Induction of transformation and p53-dependent apoptosis by adenovirus type 5 E4orf6/7 cDNA.

Adenovirus (Ad) E4orf6/7, one of the early gene products of human Ads, forms a stable complex with the cellular transcription factor E2F to activate transcription from the Ad E2 promoter. E2F cDNAs have growth-promoting and apoptosis-inducing activities when overexpressed in cells. We cloned Ad5 E4orf6/7 cDNA in both simian virus 40- and human cytomegalovirus-based expression vectors to examine its transforming and apoptotic activities. The cloned E4orf6/7 collaborated with a retinoblastoma protein (RB)-nonbinding and therefore E2F-nonreleasing mutant of Ad5 E1A (dl922/947) to morphologically transform primary rat cells, suggesting that E2F is an important cellular protein functioning downstream of E1A for transformation. In a G418 colony formation assay, E4orf6/7 was shown to suppress growth of untransformed rat cells. Moreover, a recombinant Ad expressing Ad5 E4orf6/7 induced apoptosis in rat cells when coinfected with wild-type p53-expressing Ad. Mutational analysis of E4orf6/7 revealed that both of the domains required for growth inhibition and transformation by E4orf6/7 lay in the C-terminal region, which is essential for transactivation from the upstream sequence of an E2a promoter containing E2F-binding sites.
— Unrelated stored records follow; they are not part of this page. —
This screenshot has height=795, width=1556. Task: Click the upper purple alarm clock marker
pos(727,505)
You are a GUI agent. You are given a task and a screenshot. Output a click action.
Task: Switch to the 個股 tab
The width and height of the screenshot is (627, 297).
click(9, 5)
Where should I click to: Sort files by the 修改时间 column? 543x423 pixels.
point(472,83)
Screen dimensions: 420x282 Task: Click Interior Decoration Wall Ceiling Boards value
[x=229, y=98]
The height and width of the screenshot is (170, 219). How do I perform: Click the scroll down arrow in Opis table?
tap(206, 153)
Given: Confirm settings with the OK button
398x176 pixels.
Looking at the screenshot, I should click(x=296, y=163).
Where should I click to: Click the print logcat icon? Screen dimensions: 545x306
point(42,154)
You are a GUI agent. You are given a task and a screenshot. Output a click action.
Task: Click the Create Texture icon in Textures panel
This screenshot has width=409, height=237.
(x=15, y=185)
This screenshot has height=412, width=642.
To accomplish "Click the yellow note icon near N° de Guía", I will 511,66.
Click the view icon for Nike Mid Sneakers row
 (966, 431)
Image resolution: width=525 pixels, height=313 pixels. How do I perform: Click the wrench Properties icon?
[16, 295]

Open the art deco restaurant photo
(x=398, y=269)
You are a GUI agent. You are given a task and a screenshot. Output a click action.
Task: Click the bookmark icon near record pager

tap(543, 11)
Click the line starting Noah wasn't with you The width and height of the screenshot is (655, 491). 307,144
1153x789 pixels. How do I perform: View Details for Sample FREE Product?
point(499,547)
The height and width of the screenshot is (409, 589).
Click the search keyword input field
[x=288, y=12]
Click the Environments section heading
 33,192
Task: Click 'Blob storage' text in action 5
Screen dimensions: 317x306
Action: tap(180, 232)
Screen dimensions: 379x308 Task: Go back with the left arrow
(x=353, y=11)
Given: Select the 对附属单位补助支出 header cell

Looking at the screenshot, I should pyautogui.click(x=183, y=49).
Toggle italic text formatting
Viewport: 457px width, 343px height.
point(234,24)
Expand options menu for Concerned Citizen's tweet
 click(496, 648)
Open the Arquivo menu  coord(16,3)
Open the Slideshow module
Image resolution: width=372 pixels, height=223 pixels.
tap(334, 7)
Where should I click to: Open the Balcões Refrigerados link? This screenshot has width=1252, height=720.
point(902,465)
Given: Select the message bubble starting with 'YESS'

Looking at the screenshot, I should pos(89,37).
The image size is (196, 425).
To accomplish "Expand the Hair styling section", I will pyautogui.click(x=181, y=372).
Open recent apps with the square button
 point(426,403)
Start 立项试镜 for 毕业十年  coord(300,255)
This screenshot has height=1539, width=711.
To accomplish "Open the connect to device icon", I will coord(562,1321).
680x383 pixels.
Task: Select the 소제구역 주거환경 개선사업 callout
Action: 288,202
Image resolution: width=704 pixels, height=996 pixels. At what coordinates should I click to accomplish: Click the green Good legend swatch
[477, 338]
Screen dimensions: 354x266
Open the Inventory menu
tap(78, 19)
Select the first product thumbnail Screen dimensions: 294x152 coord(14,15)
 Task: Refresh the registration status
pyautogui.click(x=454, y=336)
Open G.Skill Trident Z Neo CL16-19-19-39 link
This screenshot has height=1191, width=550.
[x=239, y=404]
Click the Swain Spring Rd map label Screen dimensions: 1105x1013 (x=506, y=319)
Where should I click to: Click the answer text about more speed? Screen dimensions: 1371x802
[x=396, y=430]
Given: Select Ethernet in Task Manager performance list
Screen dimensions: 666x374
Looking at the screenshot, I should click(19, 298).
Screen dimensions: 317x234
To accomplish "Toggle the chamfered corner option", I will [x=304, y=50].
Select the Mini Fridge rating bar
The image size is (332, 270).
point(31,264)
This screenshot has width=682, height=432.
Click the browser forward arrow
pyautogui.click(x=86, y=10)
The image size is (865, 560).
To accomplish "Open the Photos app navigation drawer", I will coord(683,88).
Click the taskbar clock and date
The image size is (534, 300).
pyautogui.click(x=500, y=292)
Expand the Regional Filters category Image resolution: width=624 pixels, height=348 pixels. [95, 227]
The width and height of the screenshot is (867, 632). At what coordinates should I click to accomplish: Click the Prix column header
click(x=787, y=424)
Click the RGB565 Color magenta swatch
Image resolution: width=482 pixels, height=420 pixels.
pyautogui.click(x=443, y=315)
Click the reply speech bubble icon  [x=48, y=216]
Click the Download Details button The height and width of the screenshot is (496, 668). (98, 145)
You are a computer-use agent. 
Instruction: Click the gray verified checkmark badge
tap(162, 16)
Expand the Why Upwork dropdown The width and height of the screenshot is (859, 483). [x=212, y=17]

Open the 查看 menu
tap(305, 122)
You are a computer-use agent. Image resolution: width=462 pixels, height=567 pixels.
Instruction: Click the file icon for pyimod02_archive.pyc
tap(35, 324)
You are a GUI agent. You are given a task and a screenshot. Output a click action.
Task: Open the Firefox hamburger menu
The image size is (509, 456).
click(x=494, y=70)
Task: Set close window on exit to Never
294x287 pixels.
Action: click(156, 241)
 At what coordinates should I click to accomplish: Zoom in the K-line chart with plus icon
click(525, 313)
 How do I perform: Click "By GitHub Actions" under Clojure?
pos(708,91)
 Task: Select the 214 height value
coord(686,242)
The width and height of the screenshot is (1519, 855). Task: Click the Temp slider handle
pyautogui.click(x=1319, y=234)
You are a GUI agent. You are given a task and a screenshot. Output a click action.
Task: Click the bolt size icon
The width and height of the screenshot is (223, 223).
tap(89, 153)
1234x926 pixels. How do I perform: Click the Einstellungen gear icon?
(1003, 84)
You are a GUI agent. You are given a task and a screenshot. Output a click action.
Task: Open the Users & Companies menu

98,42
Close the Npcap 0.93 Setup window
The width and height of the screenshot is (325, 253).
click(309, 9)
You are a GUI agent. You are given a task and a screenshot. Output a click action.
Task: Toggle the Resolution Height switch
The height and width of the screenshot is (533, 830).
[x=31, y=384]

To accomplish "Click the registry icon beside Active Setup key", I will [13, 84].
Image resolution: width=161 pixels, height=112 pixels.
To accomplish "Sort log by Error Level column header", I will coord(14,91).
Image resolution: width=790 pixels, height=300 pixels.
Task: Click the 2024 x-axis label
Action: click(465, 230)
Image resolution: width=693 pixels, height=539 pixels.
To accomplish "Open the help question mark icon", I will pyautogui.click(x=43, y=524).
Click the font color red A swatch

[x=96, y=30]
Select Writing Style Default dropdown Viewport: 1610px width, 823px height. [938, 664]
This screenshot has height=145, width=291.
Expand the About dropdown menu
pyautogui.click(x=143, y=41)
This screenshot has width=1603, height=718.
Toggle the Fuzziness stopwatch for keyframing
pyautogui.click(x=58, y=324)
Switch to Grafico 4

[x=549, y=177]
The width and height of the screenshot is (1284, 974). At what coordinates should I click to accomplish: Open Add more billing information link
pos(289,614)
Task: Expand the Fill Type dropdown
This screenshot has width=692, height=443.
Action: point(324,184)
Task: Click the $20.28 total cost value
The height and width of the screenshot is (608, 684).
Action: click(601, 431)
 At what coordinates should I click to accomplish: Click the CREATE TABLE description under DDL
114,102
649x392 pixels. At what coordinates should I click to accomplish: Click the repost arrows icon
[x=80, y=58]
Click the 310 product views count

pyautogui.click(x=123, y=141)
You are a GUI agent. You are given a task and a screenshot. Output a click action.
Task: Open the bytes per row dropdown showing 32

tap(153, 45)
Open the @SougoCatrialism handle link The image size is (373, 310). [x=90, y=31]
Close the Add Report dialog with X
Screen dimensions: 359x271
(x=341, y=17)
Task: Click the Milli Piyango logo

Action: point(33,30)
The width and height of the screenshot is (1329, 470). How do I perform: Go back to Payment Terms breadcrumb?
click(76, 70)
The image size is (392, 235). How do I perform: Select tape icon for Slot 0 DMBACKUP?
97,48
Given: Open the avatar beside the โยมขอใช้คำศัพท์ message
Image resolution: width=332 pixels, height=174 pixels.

However, the smallest mutant of E4orf6/7, encoding the C-terminal 59 amino acids, failed to complement the RB-nonbinding dl922/947 mutant despite showing growth inhibition and E2F transactivation activities. Thus, it is suggested that a subregion of E4orf6/7 which is required for growth inhibition and transformation in collaboration with dl922/947 overlaps the transactivation domain of E4orf6/7.